- _Обязательные задания_:
a - Объясните по тексту о Маяковском, почему он считал особенно важным именно сейчас постоянно держать в уме аудиторию, к которой обращен стих.
b - Процитируйте из текста о Маяковском фрагмент от слов «Маяковский, озирая с» до слов «тебя, старик, переделать.» включительно.

- _Текст для чтения_:
☆ ☆ ☆ ☆ ☆ ☆ ☆

Владимир Владимирович Маяковский. Из книги «Как делать стихи», 1926 г.:
Нельзя работать вещь для функционирования в безвоздушном пространстве или, как это часто бывает с поэзией, в чересчур воздушном.
Надо всегда иметь перед глазами аудиторию, к которой этот стих обращен. В особенности важно это сейчас, когда главный способ общения с массой – это эстрада, голос, непосредственная речь.
Надо в зависимости от аудитории брать интонацию убеждающую или просительную, приказывающую или вопрошающую.
Большинство моих вещей построено на разговорной интонации. Но, несмотря на обдуманность, и эти интонации не строго-настрого установленная вещь, а обращения сплошь да рядом меняются мной при чтении в зависимости от состава аудитории.
Василий Васильевич Каменский:
Мы с большой компанией молодежи поднялись по фуникулеру на гору Давида.
Маяковский, озирая с высоты горы, с уважением говорил:
– Вот это – аудитория! С эстрады этой горы можно разговаривать с миром. Так, мол, и так, – решили тебя, старик, переделать.
Декламатор
Эльза Триоле:
Кто-то необычайно большой, в черной бархатной блузе, размашисто ходил взад и вперед, смотрел мимо всех невидящими глазами и что-то бормотал про себя. Потом, как мне сейчас кажется – внезапно, он также мимо всех загремел огромным голосом. И в этот первый раз на меня произвели впечатление не стихи, не человек, который их читал, а все это вместе взятое, как явление природы, как гроза…
Симон Иванович Чиковани (1902/03–1966), грузинский поэт:
Маяковский большое значение придавал авторскому чтению произведений, порой определял этим качество самого стихотворения. Утверждал, что если поэт плохо читает свои стихи, то это свидетельствует о несовершенстве самого произведения, что поэт обязан не только хорошо писать, но и хорошо читать написанное. Каждая поэтическая строка, утверждал он, основана на возможностях собственного голоса, исходит из самой природы поэтического выражения, произнесения… И возможно ли, чтобы не было соответствия между голосом и мыслью, которую хочешь выразить?!
Алексей Елисеевич Крученых:
Уже после 12 часов ночи конферансье объявил: «Сейчас будет читать стихи поэт-футурист Маяковский». Не помню, как он был одет, знаю, что он был очень бледен, жевал папиросу и сейчас же зажег другую, затянулся, хмуро ждал, чтобы публика успокоилась, и вдруг начал, как-то рявкнул с места: «Вам, проживающим за оргией оргию…» Некоторые чтецы, подражая Маяковскому, начинают так же громко и потом дальше все усиливают, усиливают голос, а сам Маяковский в некоторых местах говорил совершенно тихо, и только к концу он опять так же повысил голос, обращаясь к публике, опять дошел до предела, до крепких слов, до ругани и этим закончил.

☆ ☆ ☆ ☆ ☆ ☆ ☆

- _Список записей_:
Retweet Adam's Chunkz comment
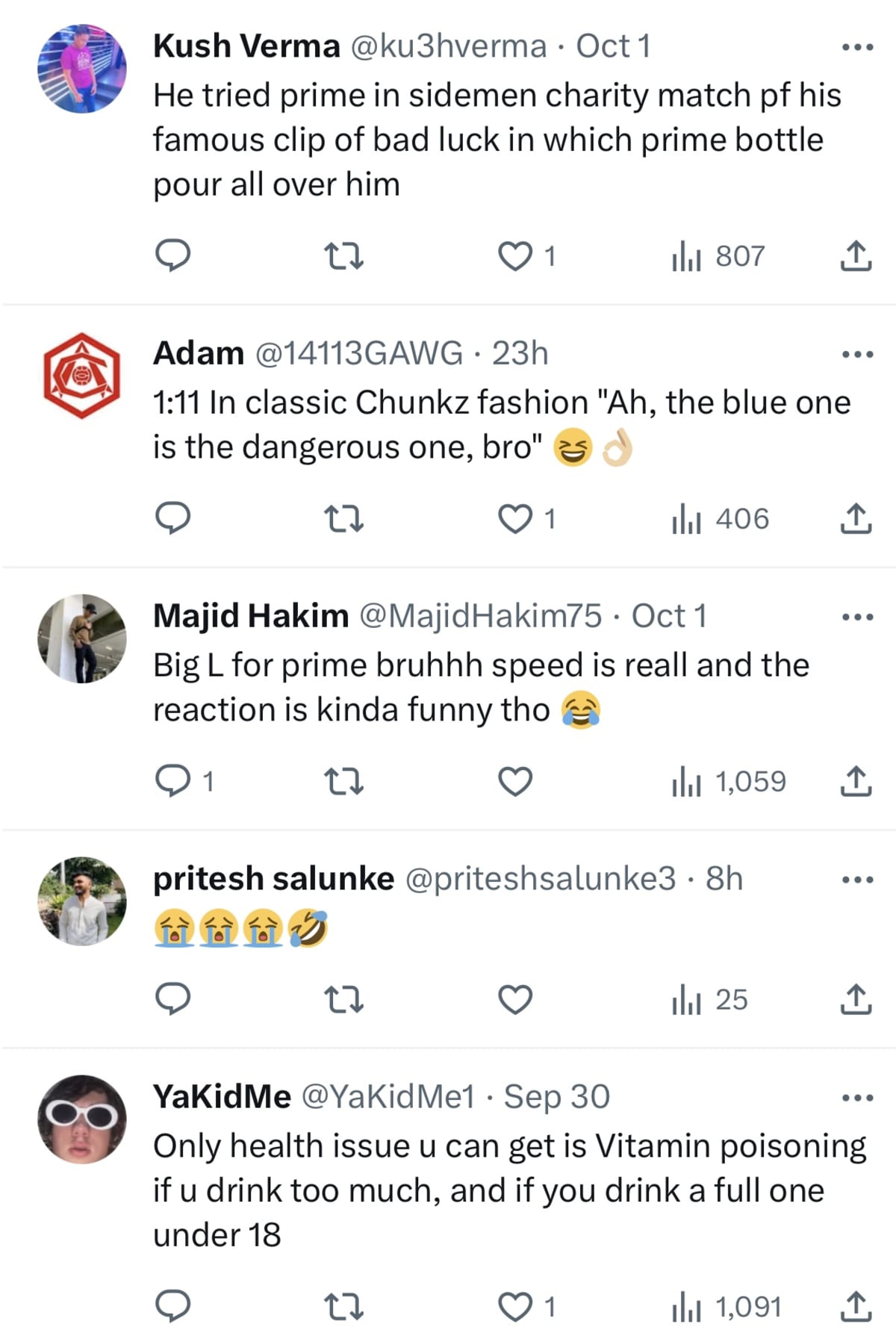896x1333 pixels. click(344, 519)
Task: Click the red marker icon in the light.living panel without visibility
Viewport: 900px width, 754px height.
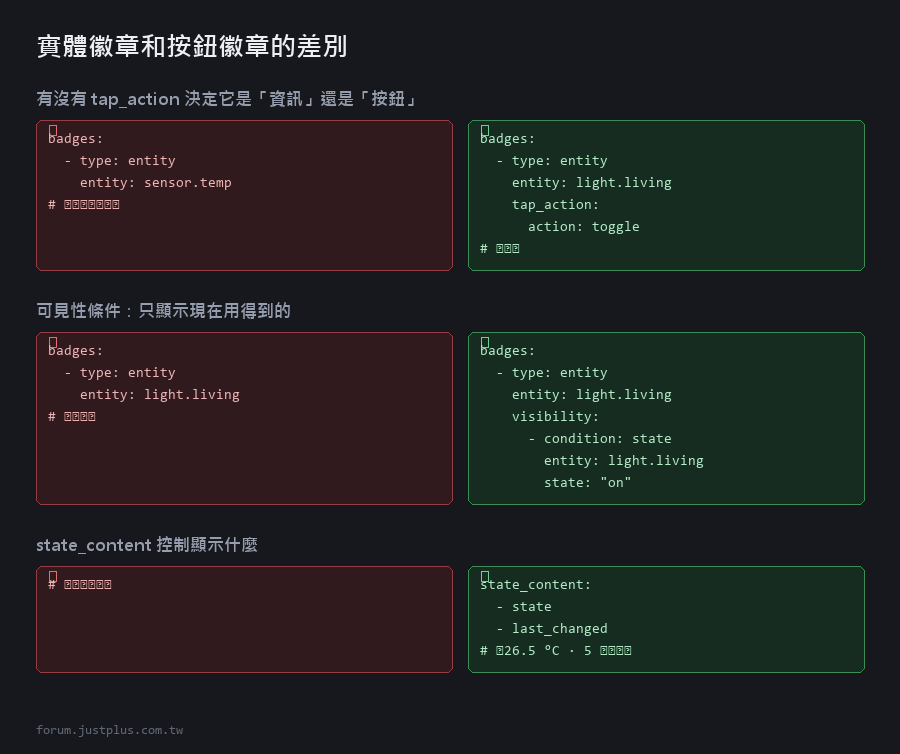Action: (x=53, y=343)
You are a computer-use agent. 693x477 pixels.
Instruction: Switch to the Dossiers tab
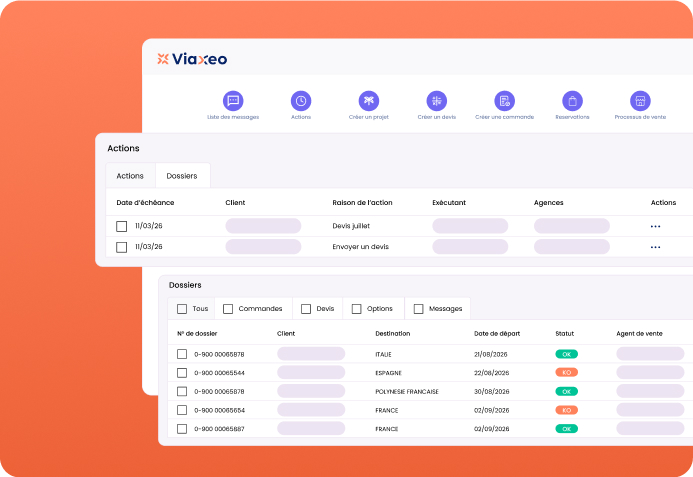tap(182, 176)
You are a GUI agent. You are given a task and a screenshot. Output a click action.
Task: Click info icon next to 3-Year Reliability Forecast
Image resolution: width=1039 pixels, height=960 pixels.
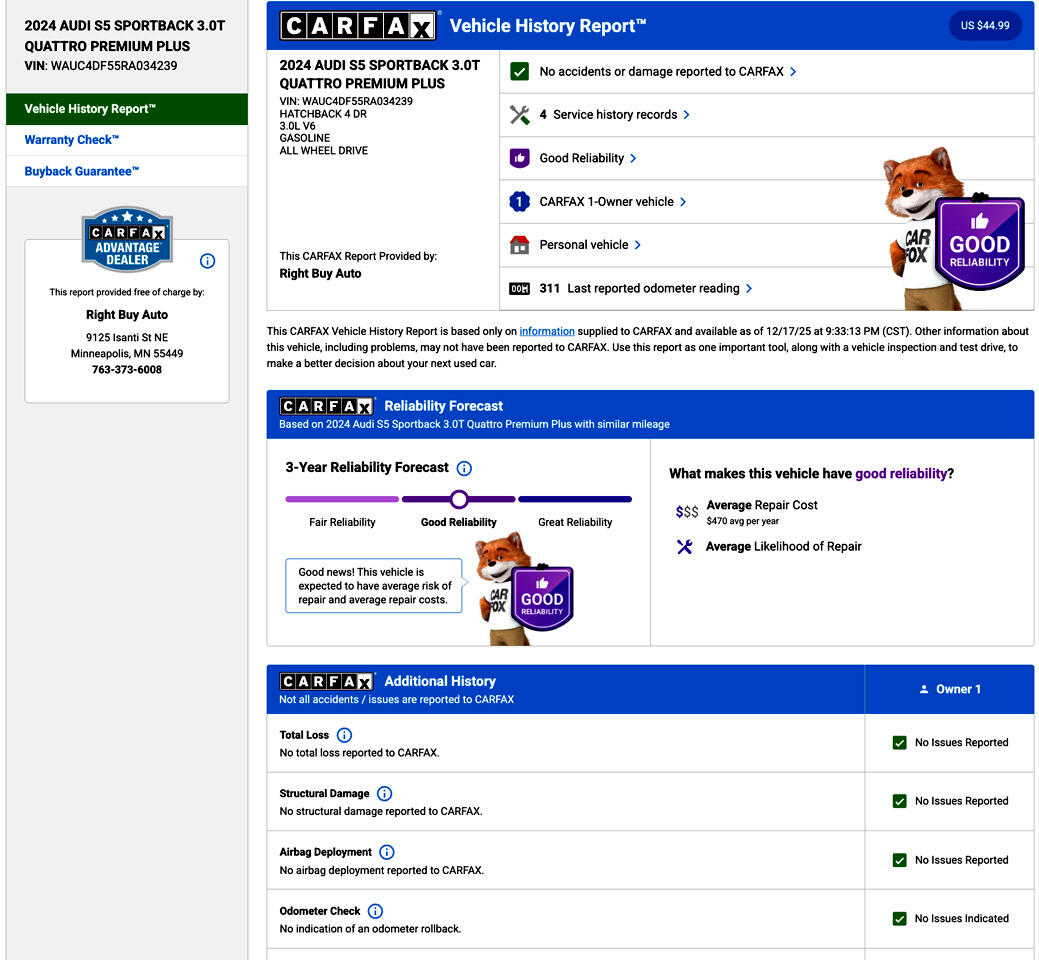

☆ ☆ ☆ ☆ ☆ ☆ ☆

- _Ответы по заданиям_:
a - Главный способ общения с массой сейчас — эстрада, голос, непосредственная речь.

b -
Маяковский, озирая с высоты горы, с уважением говорил:
– Вот это – аудитория! С эстрады этой горы можно разговаривать с миром. Так, мол, и так, – решили тебя, старик, переделать.